On objects without an atomic type, standard never defines ++ as an atomic operation.
C99 doesn't have any way to make variables atomic with respect to other threads. C99 has no concept of multiple threads of execution. Thus, you need to use compiler-specific extensions, and/or CPU-level instructions to achieve atomicity.
The next C standard, currently known as C1x, will include atomic operations.

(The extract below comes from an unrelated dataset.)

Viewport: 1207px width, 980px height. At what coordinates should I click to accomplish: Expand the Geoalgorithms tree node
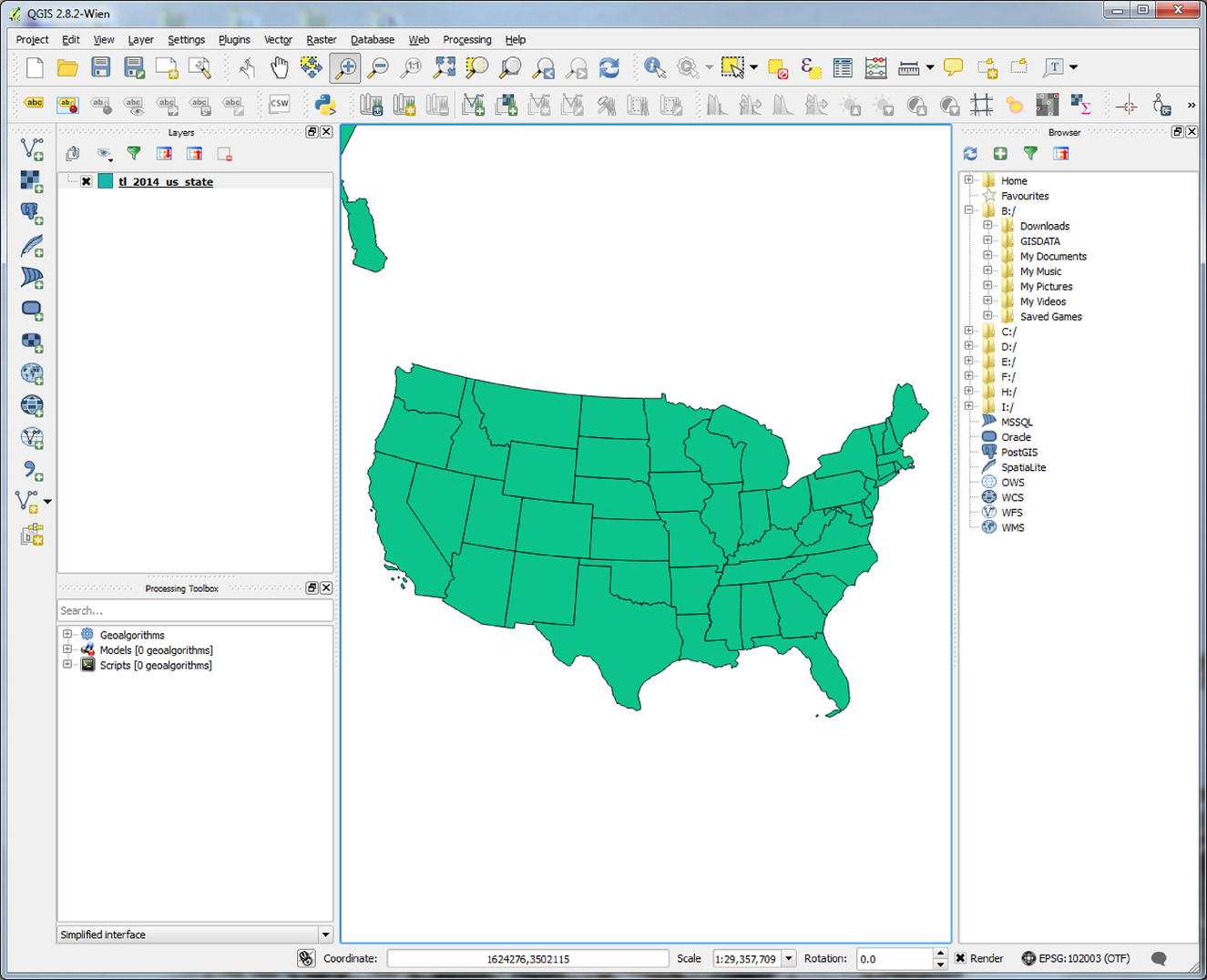(x=67, y=635)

Even then, mere atomicity just guarantees that an operation is atomic, it doesn't guarantee when that operation becomes visible to other CPUs. To achieve visibility guarantees, in C99 you would need to study your CPU's memory model, and possibly use a special kind of CPU instructions known as fences or memory barriers. You also need to tell the compiler about it, using some compiler-specific compiler barrier. C1x defines several memory orderings, and when you use an atomic operation you can decide which memory ordering to use.
Some examples:
/* NOT atomic */
b += 1000;
/* GCC-extension, only in newish GCCs
* requirements on b's loads are CPU-specific
*/
__sync_add_and_fetch(&b, 1000);
/* GCC-extension + x86-assembly,
* b should be aligned to its size (natural alignment),
* or loads will not be atomic
*/
__asm__ __volatile__("lock add $1000, %0" : "+r"(b));
/* C1x */
#include <stdatomic.h>
atomic_int b = ATOMIC_INIT(1000);
int r = atomic_fetch_add(&b, 1000) + 1000;
All of this is as complex as it seems, so you should normally stick to mutexes, which makes things easier.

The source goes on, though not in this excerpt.